Minnesota agriculture industry may feel blows of Peterson loss
Rep. Collin Peterson was the U.S. House Representative from Minnesota's 7th Congressional District for the last 30 years. He lost the 2020 election to Republican Michelle Fischbach.
MINNESOTA — It may have been one of the bigger upsets in this years U.S. House race.
Fifteen-term incumbent Collin Peterson lost the race for U.S. Representative in Minnesota’s 7th Congressional District to Republican Michelle Fischbach.
In a mainly rural district dominated by agriculture, the loss was felt heavily by farmers.
“He knew agriculture arguably better than any representative in the federal government,” said Neil Rockstad, the President of the Red River Valley Sugar Beet Growers Association. “He brought our interests – and by our interests, I mean farmers interests – along with the interests of rural communities and hospitals and schools. He brought that blend of common sense to Washington, which was a rarity.”
Peterson’s commitment to the agricultural industry is evident by his position as the chairman of the House’s Agricultural Committee.
“A chairman is a big deal and I think a lot of people underestimated the value of having a chairman from our own district representing us as a chairman of a very important committee,” said Gary Wertish, who is the president of the Minnesota Farmer’s Union.

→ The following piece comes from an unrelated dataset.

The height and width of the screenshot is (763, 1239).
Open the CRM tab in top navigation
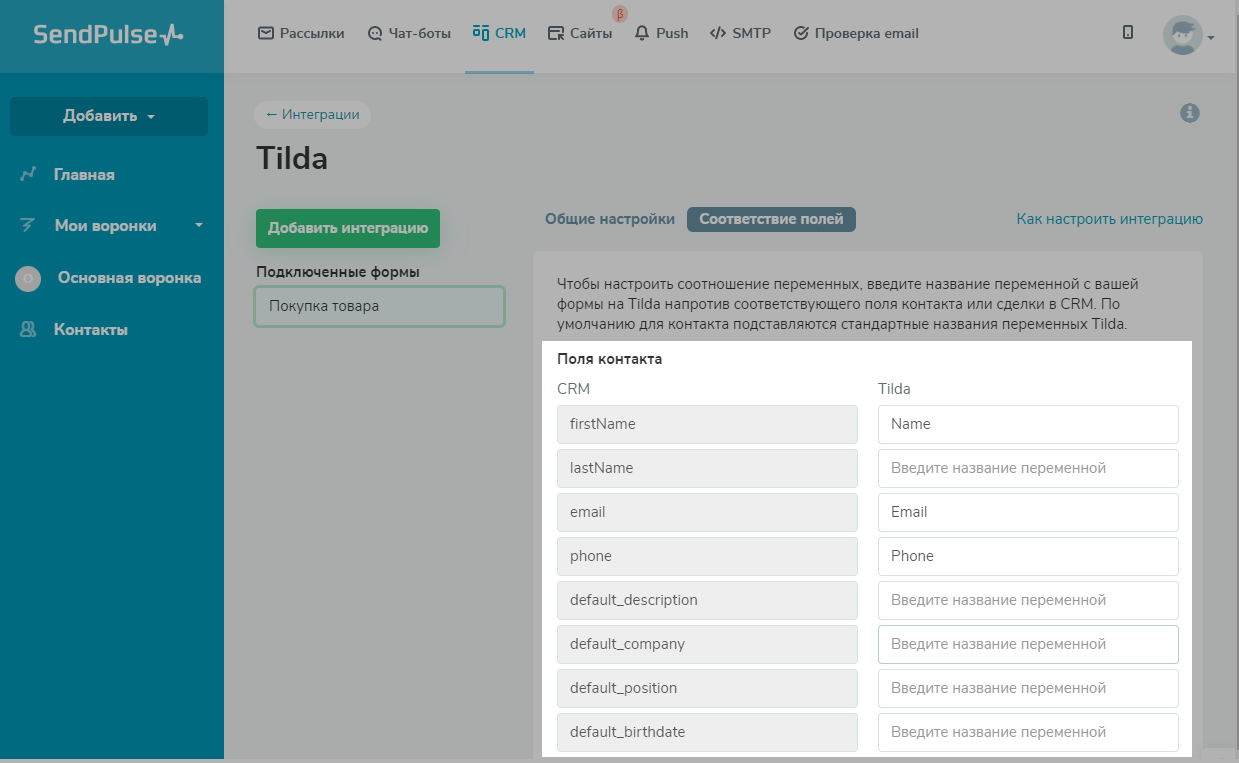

“To have somebody basically in your backyard that knows the commodities that we raise on a personal level and have that kind of representation at the highest level of the ag committee was a once-in-a-lifetime opportunity,” added Rockstad.
During his three-decade career in congress, Peterson was vital in three separate Farm bills.
Among the work Peterson has done to support farmers has been establishing permanent funding for beginning farmers and ranchers, increasing the sugar loan by 5% in 2018 and helping to strike bi-partisan legislation to provide $285 million in disaster assistance for sugar co-ops to help growers dealing with bad weather.
Both Rockstad and Wertish say they are encouraged by Fischbach promising that she will fight for a spot on the Ag committee, although they know it will take time before she has the kind of influence that Peterson had.